Can you write out, character for character, the lines starting with the one that contains "Where should I click to: Select" and going on through the one that contains "click(1311, 678)"?

◆ DATASET RECORDS
- - - - - - -

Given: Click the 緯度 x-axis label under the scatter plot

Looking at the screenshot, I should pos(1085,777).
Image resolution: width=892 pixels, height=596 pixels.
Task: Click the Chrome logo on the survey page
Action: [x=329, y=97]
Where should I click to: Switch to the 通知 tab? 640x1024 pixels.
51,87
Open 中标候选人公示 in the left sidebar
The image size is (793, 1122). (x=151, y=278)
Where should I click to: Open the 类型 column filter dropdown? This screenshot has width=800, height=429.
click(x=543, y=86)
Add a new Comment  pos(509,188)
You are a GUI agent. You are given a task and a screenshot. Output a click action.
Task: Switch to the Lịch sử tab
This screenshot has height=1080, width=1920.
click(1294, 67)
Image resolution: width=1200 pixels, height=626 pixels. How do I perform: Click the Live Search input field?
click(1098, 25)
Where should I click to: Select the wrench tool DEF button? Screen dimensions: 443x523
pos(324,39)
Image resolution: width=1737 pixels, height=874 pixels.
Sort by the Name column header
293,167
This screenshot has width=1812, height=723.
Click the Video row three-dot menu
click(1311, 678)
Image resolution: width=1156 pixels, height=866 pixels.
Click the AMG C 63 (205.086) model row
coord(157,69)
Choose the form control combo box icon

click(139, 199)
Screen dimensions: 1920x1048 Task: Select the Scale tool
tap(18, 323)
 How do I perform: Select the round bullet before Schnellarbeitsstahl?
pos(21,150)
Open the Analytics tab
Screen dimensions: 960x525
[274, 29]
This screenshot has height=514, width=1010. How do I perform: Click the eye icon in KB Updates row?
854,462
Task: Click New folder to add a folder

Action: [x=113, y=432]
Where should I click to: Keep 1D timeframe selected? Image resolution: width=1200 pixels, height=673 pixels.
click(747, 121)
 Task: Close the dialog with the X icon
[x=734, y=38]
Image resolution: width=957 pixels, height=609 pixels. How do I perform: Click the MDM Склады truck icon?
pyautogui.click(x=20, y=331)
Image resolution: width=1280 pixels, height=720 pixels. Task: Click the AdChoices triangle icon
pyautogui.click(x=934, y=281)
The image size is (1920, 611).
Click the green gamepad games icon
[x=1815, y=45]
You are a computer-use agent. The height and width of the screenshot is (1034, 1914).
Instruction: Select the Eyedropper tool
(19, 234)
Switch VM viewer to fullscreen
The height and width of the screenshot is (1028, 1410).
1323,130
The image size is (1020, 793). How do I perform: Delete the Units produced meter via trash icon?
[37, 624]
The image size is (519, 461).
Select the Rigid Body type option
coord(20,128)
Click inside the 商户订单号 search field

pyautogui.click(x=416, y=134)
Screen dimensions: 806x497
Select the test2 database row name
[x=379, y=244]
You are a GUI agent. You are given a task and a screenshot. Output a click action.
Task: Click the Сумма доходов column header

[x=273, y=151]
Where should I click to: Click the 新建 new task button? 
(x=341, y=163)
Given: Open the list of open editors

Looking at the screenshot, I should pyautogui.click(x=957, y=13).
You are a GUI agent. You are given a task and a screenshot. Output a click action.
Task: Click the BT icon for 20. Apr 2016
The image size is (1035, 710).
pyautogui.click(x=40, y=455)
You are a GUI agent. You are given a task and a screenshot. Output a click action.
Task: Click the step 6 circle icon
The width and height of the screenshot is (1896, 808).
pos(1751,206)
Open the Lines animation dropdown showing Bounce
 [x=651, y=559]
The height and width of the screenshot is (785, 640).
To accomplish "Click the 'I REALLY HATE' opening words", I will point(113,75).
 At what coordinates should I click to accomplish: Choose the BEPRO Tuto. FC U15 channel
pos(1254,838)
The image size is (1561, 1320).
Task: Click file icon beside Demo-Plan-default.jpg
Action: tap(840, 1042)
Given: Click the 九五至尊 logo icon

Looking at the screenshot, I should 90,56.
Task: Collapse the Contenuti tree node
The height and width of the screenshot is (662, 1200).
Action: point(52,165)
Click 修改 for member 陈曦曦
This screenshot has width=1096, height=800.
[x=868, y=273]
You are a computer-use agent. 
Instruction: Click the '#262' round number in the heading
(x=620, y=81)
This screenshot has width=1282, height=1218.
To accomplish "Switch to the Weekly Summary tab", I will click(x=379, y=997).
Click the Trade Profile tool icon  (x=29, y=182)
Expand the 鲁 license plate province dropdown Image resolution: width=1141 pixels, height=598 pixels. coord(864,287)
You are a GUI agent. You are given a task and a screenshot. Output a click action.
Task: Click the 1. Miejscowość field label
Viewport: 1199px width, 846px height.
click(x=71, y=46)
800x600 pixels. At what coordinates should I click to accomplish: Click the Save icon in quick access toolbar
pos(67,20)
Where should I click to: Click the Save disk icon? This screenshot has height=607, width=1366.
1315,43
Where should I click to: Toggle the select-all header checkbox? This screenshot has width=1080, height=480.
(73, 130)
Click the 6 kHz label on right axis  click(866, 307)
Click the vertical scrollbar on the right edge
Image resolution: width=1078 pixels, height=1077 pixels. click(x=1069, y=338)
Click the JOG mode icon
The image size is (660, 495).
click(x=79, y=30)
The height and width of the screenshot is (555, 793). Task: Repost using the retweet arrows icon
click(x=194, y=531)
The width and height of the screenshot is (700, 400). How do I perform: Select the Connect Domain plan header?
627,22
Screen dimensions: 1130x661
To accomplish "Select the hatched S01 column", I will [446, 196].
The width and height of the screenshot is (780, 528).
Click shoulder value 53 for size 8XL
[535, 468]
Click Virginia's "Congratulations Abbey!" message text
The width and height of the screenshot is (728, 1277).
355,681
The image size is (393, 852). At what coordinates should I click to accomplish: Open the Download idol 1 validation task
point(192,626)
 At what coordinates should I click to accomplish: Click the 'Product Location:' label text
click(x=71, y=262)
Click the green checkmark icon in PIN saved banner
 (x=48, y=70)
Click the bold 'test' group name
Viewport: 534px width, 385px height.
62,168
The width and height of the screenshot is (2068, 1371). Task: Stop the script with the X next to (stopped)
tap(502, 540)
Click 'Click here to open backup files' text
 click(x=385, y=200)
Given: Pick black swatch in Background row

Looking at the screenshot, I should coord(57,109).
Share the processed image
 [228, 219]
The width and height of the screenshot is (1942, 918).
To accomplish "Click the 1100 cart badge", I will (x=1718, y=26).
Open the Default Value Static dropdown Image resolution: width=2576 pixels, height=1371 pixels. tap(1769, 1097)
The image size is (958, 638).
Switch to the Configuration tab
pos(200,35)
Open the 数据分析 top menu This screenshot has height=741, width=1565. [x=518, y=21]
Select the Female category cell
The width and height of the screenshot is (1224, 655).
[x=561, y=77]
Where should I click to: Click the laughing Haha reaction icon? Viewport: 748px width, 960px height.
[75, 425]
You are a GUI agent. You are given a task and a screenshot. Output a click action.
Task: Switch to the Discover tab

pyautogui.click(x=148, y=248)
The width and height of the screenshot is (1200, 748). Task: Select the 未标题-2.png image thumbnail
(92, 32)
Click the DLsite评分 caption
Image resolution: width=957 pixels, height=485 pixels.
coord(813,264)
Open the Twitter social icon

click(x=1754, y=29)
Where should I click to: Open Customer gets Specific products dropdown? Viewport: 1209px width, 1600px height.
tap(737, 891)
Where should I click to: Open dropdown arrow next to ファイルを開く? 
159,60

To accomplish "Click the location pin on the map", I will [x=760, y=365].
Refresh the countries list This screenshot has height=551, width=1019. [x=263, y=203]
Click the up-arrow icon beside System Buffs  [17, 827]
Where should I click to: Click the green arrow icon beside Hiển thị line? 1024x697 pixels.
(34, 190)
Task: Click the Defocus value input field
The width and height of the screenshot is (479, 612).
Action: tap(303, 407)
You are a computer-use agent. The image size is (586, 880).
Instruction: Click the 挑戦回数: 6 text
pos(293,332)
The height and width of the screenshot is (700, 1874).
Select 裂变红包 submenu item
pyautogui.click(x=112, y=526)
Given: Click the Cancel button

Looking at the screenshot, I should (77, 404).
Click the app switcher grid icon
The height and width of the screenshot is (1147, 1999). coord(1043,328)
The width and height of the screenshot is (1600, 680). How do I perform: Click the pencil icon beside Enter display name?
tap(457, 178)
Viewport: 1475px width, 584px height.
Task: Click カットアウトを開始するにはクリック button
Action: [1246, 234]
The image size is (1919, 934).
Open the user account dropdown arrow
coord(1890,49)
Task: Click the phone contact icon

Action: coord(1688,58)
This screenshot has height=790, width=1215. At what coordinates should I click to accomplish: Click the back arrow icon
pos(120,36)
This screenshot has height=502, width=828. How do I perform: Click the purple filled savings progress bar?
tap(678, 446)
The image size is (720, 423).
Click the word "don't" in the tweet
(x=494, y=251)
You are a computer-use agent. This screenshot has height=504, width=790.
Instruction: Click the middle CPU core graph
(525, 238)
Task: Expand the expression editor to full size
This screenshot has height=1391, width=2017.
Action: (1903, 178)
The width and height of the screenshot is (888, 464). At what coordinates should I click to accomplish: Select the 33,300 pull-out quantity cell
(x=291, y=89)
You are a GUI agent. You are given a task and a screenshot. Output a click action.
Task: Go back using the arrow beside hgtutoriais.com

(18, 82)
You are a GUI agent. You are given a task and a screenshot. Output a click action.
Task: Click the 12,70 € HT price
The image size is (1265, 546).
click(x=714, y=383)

- - - - - - -

◆ WRITTEN ANSWER
Where should I click to: Select the wrench tool DEF button? Screen dimensions: 443x523
pos(324,39)
Image resolution: width=1737 pixels, height=874 pixels.
Sort by the Name column header
293,167
This screenshot has width=1812, height=723.
Click the Video row three-dot menu
click(1311, 678)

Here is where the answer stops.